Unwind vs Melatonin: Know the “Real” Natural
There is no heroic journey like the one it takes to get a good night’s sleep, am I right? If you don’t know, the recommended amount of quality sleep a person should be getting each night is no less than seven hours. Let’s highlight two things there: quality and no less than. Did you roll your eyes and let out a big, “Oh, I’d love to, if only I could turn off my devices and kids repeatedly getting out of bed for water, and well, you know, my brain.” What if we could help you with two out of three?
According to the American Sleep Apnea Association, over 70 percent of Americans report they don’t get sufficient sleep once a month with another 11 percent reporting inadequate sleep every single night. What do people do to try to sleep? They have an extra couple glasses of wine, a little ZZZquil, or perhaps a prescription to get a few precious hours of restorative sleep. Over the last ten years, one particular “sleep aid” has been gaining ground under the guise of being all-natural, non-addictive, and totally safe – melatonin. But just how accurate is that claim?
What is Melatonin?Melatonin is “a natural hormone that is produced in the pineal gland and then released into the bloodstream.” Darkness incites melatonin production and light inhibits it. This is what creates our circadian rhythm, which is a fancy term for our sleep-wake cycle.
Now here’s a really important differentiation: endogenous melatonin is made by the body and exogenous melatonin is made in a lab and is thus, a synthetic hormone! Okay, now just marinate on that a minute – all melatonin is not created equal.
Melatonin Made in the Body vs. Melatonin Made in a Lab – There’s a BIG Difference!Millions of people use melatonin every night to sleep. Moms, Millennials, Baby Boomers, chronically overworked 40-year-olds, children, the elderly, and so on, but is it really as safe as everyone thinks it is?
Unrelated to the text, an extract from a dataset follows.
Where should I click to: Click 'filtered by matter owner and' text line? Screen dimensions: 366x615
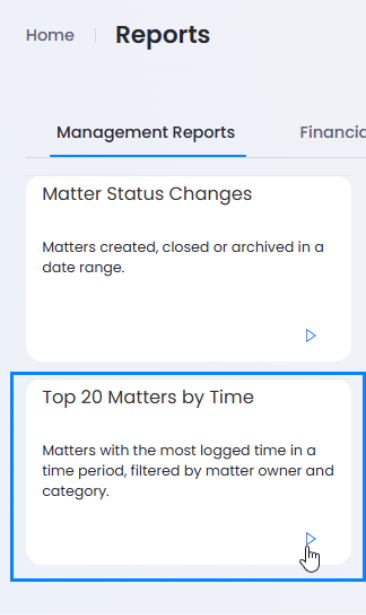[x=188, y=471]
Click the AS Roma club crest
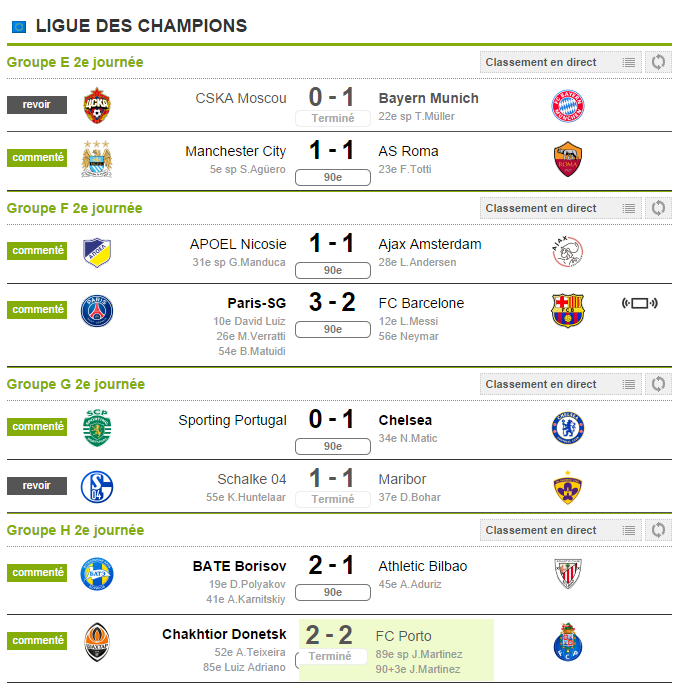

Um, sorry, but that’s a big loud no on that one, Maverick.
Endogenous melatonin, aka the body-made variety, is absolutely safe because your body makes it. However, exogenous melatonin, the synthetic type that shows up in every supplement under the moon, has some real drawbacks. First, there are the common negative effects like nausea, very vivid dreams of the not-so-nice type, headaches upon waking, and grogginess aka; a melatonin hangover. Sure, there are side effects with everything, but then there’s more.
Melatonin made in a lab is classified as supplements and is regulated as such. Supplements have less stringent FDA regulation than over-the-counter drugs or prescriptions. This leads to issues such as inaccurate product amounts as well as additional ingredients not listed, such as serotonin, which can be dangerous at even small levels. As it is sold as a supplement, there is no medical intervention from a doctor or pharmacist, and many people don’t check on possible drug interactions. Exogenous melatonin can be especially harmful for those taking blood thinners and medications for epilepsy and mental health issues. It’s also not recommended for breastfeeding or pregnant women or older people with dementia. Melatonin also may not be safe for children, and while there aren’t enough studies for a firm conclusion, some researchers believe melatonin can interfere with hormonal development. To reiterate: “Natural” doesn’t always mean “safe.”
Oh, and then there’s the fact that over-the-counter melatonin has been banned or highly regulated in the following countries: the United Kingdom, Japan, the entire European Union, Canada, and Australia. Just a few small developing nations, right?